O ministro Dias Toffoli, do Supremo Tribunal Federal (STF), decidiu não acatar o pedido feito pelo procurador-geral da República, Paulo Gonet, e optou por preservar a acareação no caso do Banco Master, agendada para a próxima terça-feira (30/12). Toffoli pretende ouvir o presidente do Banco Master, Daniel Vorcaro, o ex-presidente do Banco de Brasília (BRB), Paulo Henrique Costa, e o diretor de Fiscalização do Banco Central, Ailton de Aquino Santos.
A decisão foi proferida na noite da última quarta-feira (24/12), poucas horas após a solicitação de suspensão ser enviada por Gonet à Suprema Corte. O andamento do processo é mantido em sigilo.

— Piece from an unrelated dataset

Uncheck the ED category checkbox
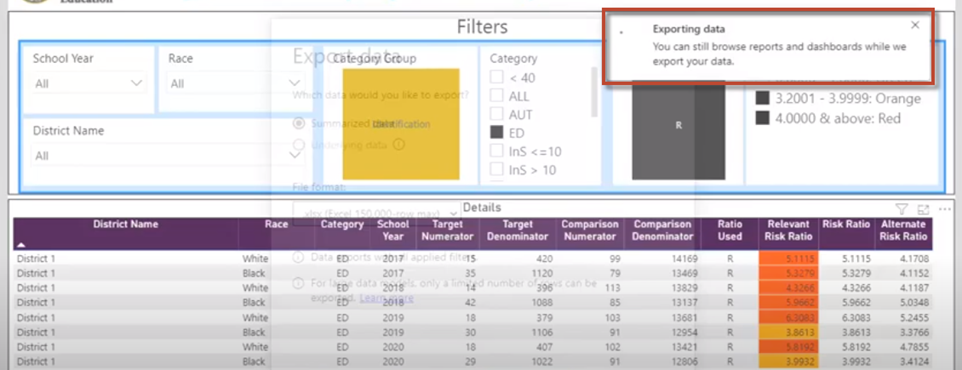The image size is (962, 370). tap(497, 133)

A acareação tem como objetivo esclarecer as contradições entre os diferentes envolvidos no caso, bem como investigar as circunstâncias que podem ter contribuído para as fraudes em questão. A PGR, em seu parecer desfavorável, argumentou que os convocados por Toffoli ainda não foram ouvidos de maneira individual, considerando a medida prematura nesta fase da investigação.
O procedimento será realizado por meio de videoconferência, um recurso utilizado pelo magistrado a pedido dos investigadores, quando há inconsistências ou possíveis omissões nas declarações das pessoas investigadas.

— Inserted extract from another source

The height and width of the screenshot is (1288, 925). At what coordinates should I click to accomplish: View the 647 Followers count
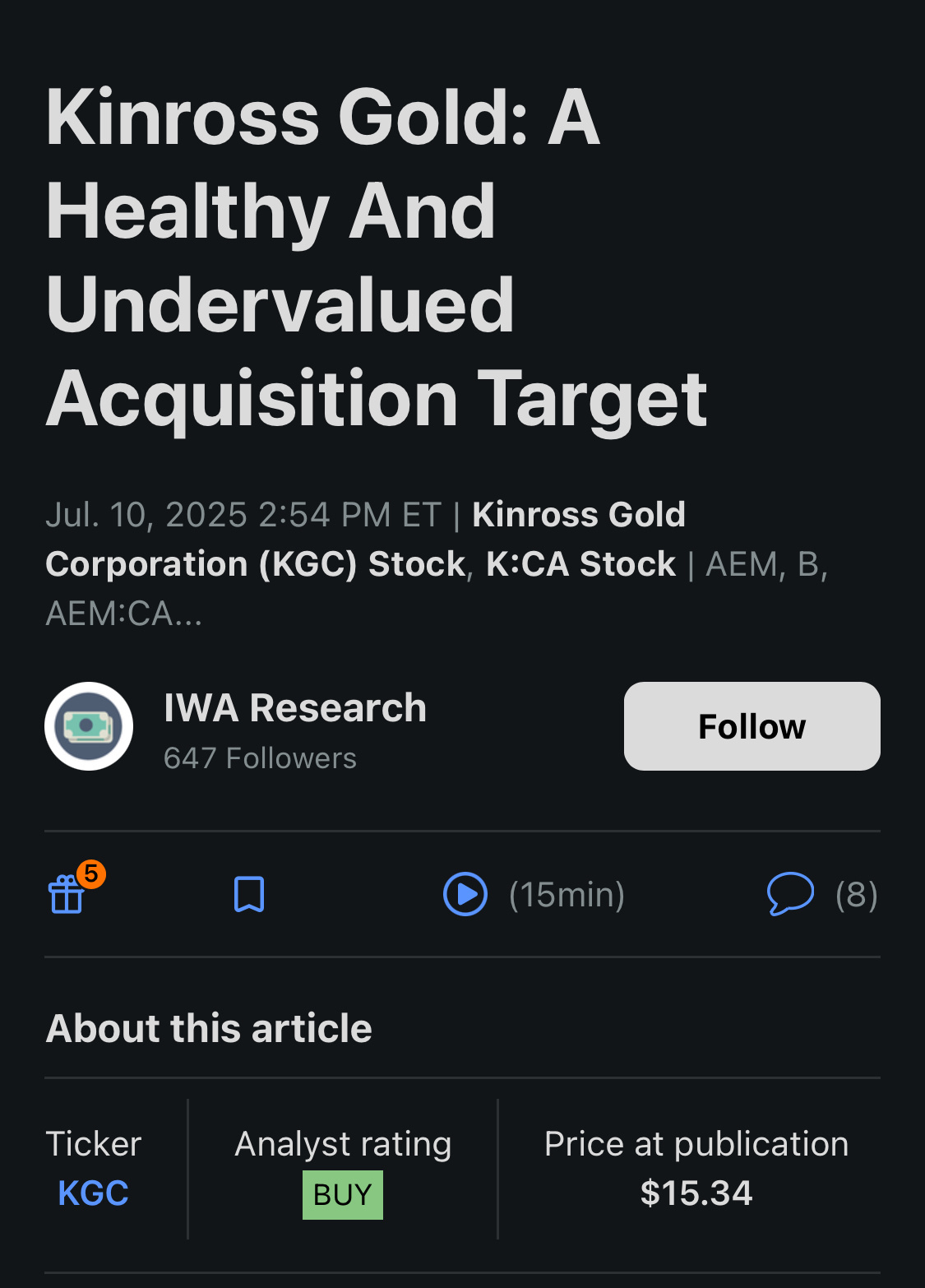point(260,758)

O intuito é confrontar as versões relacionadas à suposta fraude de R$ 12,2 bilhões que envolveu a tentativa de venda do Banco Master para o BRB. Ailton de Aquino Santos participou de reuniões que incluíram o então presidente do BRB, Paulo Henrique Costa, e Daniel Vorcaro, onde foram discutidos detalhes da transação.
Durante esses encontros, foram apresentadas justificativas sobre as formalidades e a nova estrutura do banco, considerando a intenção de vender ativos a outras instituições.

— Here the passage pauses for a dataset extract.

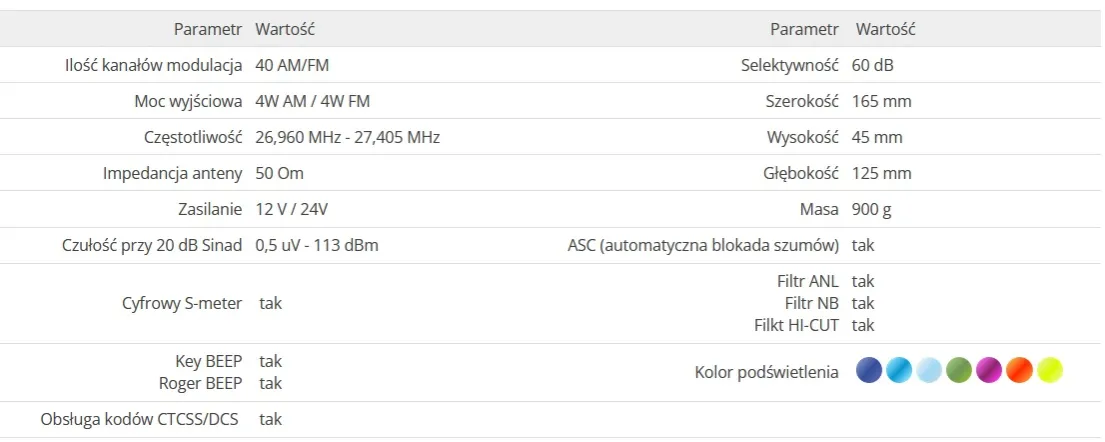Click the 'Obsługa kodów CTCSS/DCS' label

pos(141,419)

Em março deste ano, o BRB anunciou seu plano de adquirir o controle do Banco Master, porém, a operação gerou desconfiança devido a riscos associados. Após várias reuniões, o Banco Central decidiu barrar a compra, citando a falta de viabilidade econômica da transação.
Apesar do veto, o BRB acabou adquirindo carteiras de crédito do Master. A Polícia Federal apontou indícios de manipulação contábil para encobrir irregularidades, levando a fraudes no sistema financeiro estimadas em R$ 12,2 bilhões.
Em novembro, o Banco Central ordenou a liquidação extrajudicial do Banco Master, frente às suspeitas de emissão de títulos falsos e riscos ao Sistema Financeiro Nacional, impactando clientes e funcionários.
No dia 18 de dezembro, o ministro do Tribunal de Contas da União (TCU), Jhonatan de Jesus, exigiu que o Banco Central se pronunciasse sobre possíveis evidências de precipitação na liquidação do Banco Master, de propriedade do empresário Daniel Vorcaro. A informação foi divulgada pela coluna de Tácio Lorran, do Metrópoles.
Em resposta, a defesa do Banco Master comunicou a Jhonatan de Jesus que o Banco Central busca novos documentos nas instalações, bases de dados e sistemas do Master, que possam justificar a “decisão extrema” de liquidação da instituição.
Na petição, os advogados afirmaram que “não é atribuição do BCB solicitar ao liquidante a execução de investigações ou a coleta de documentos para fundamentar processos da autarquia ou as respostas que ela deve apresentar às instâncias judiciais ou de controle”.